Mali’s president seeks dialogue with jihadist insurgents

BAMAKO (Reuters) – Mali’s President Ibrahim Boubacar Keita on Monday said the authorities were now prepared to talk with jihadist groups in the hope of ending an insurgency that has made swathes of the country ungovernable and stoked ethnic violence.

The army has suffered increasing losses in recent months at the hands of Islamist fighters, who have also stepped up attacks on soldiers and civilians in neighboring countries in the Sahel region, particularly Burkina Faso.

Escalating bloodshed in Mali’s central and northern regions has prompted a rethink in Bamako, Keita told French media.

“Why not try to contact those who we know are pulling the strings,” he said in a recording of the interview published by Radio France Internationale.

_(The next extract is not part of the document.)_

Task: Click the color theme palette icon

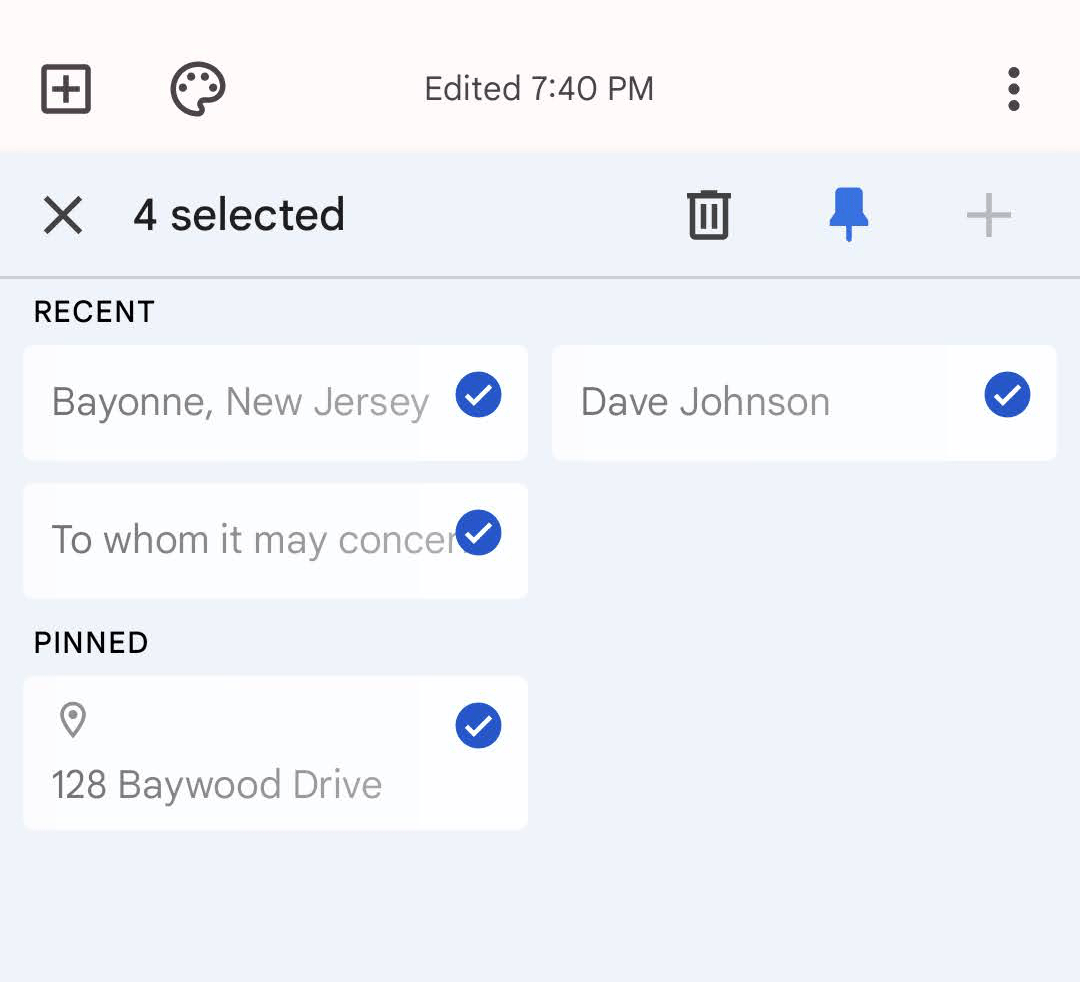Action: [197, 88]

“The number of dead in the Sahel is becoming exponential. It’s time for certain avenues to be explored.”

Keita did not say what was being done to talk to Islamist groups.

But he said former president Dioncounda Traore, his high representative to central Mali, “has the task of listening to everyone”.

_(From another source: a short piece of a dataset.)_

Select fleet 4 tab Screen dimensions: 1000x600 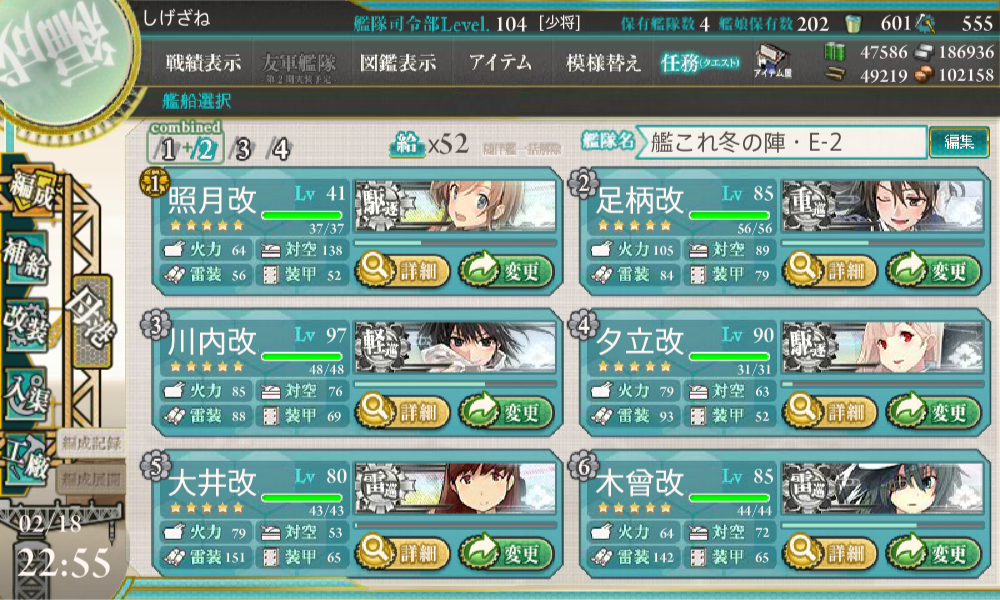tap(280, 150)
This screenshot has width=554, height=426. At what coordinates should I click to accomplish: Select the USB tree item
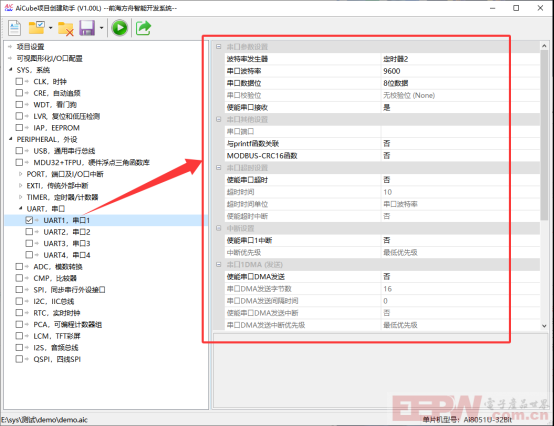pos(64,151)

French forces intervened in 2013 to drive back jihadists who had seized northern Mali the previous year, but the militants have regrouped, capitalizing on intercommunal conflicts to recruit and to extend their reach into central Mali.

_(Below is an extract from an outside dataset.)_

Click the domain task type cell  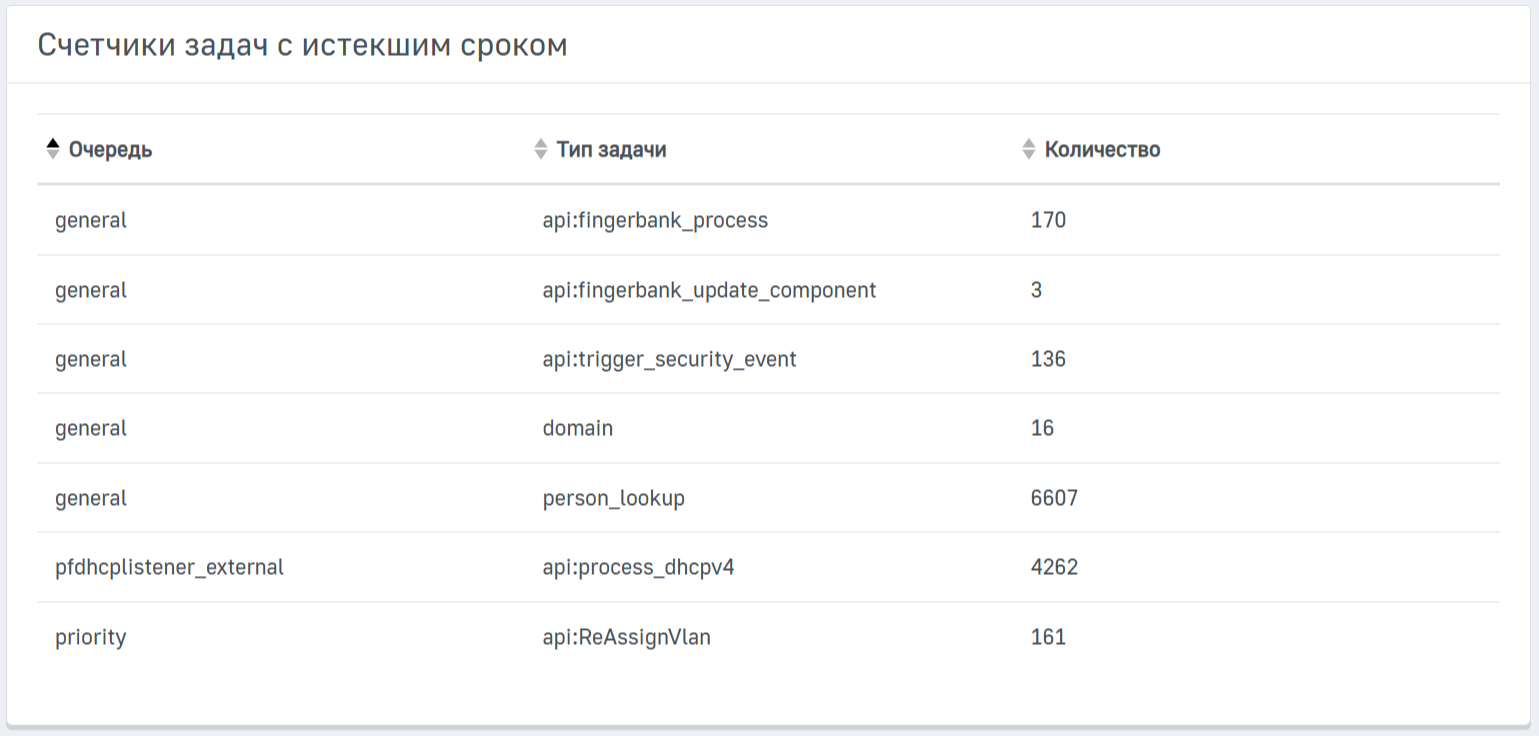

The International Crisis Group, a conflict prevention body, said last year that seeking dialogue with jihadists may encounter some opposition within Mali and abroad from those who fear it could legitimize the groups and their ideas.

The government has already said it will recruit 10,000 more soldiers to counter the jihadist threat, and France is sending 600 soldiers to add to the 4,500 it already has tackling armed groups in the Sahel or with a 14,000-strong U.N. peacekeeping mission in the region.

But the United Nations’ top humanitarian official in Mali, Ute Kollies, said last week that extra troops would not solve the crisis and urged political engagement.

Last year, at least 456 civilians were killed and hundreds more wounded in central Mali alone in what was the deadliest year for Malians since the start of the unrest, Human Rights Watch said in a report on Monday.